Castellanos's writing, and her personal and professional life as well, are marked by her profound concern for social justice; always the focus is on women and the indigenous peoples of southern Mexico, two groups marginalized by the dominant national culture. In her literary examination of human relationships in a world of glaring inequities, she probes the intricacies and paradoxes of power itself. In addition to its economic and political dimensions, she insists on the fundamental importance of language. In her essay "Language as an Instrument of Domination" Castellanos asserts that language, like race and religion, is first and foremost a privilege, used to protect some and to exclude others; real communication, she maintains, is only possible among equals. Thus her fiction is full of characters whose lives are defined by lack of communication, isolation, silence. But if language has the power to dominate and oppress, it contains as well the possibility of change; often in her stories, it is language that empowers, that begins to redefine social relations.

"The Eagle" (1960) is set in Mexico's southern-most state of Chiapas, ancestral home of the Maya.

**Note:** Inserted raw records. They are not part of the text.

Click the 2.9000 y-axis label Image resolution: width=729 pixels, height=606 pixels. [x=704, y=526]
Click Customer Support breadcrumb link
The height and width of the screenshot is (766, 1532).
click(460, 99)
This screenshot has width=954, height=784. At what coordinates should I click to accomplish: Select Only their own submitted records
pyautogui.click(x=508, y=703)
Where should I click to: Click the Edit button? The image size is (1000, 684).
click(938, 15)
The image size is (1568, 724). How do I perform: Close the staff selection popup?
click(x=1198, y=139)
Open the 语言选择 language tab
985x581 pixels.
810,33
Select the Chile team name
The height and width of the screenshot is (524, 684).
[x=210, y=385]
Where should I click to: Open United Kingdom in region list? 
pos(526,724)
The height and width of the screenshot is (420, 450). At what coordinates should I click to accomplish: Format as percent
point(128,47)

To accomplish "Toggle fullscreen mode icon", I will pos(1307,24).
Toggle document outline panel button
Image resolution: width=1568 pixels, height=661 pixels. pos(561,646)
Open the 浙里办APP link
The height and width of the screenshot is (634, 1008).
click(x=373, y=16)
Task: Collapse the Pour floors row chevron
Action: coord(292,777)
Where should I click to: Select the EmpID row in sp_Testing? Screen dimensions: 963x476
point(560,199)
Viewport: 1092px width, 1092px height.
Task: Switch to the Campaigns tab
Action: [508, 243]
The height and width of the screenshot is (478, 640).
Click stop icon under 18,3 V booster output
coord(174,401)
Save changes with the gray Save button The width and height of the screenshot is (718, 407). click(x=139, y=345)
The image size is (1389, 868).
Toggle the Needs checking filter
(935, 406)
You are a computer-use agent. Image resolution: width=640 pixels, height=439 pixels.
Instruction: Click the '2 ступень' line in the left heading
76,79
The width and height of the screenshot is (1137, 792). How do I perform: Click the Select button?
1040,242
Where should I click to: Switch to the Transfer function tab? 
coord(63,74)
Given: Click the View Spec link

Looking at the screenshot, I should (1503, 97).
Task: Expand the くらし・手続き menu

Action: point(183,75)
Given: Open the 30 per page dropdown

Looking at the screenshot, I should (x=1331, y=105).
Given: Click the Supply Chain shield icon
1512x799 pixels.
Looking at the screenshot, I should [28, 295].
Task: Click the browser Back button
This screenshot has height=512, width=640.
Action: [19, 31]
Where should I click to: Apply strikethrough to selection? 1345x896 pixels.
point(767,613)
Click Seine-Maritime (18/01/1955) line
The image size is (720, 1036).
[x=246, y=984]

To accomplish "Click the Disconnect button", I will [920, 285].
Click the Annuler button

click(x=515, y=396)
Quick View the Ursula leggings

Here the native people of a small mountain town are duped by the lazy and mean municipal secretary, a ladino (the regional term for a European or non-native), into paying him an enormous amount of money to replace the town stamp, the eagle of the story's title. The new rubber stamp, of course, costs only a few pesos, and the official, Hector Villafuerte, indulges in numerous luxuries and then starts a business with the rest of the money. For the native people, however, the eagle is not at all a stamp, but a spirit. According to Mayan beliefs, every human being is accompanied in life by an animal that is one's protective spirit; the same is true of tribes or groups, and the people see the town symbol in this light. Both Hector and the representatives of the native society use the same words—they speak of the eagle, and it is Hector who first uses the native word nahual, spirit—but the words have entirely different meanings for each, based on their cultural formation. And while Hector thinks he is cleverly outwitting the natives, he is more incapable of understanding than his victims.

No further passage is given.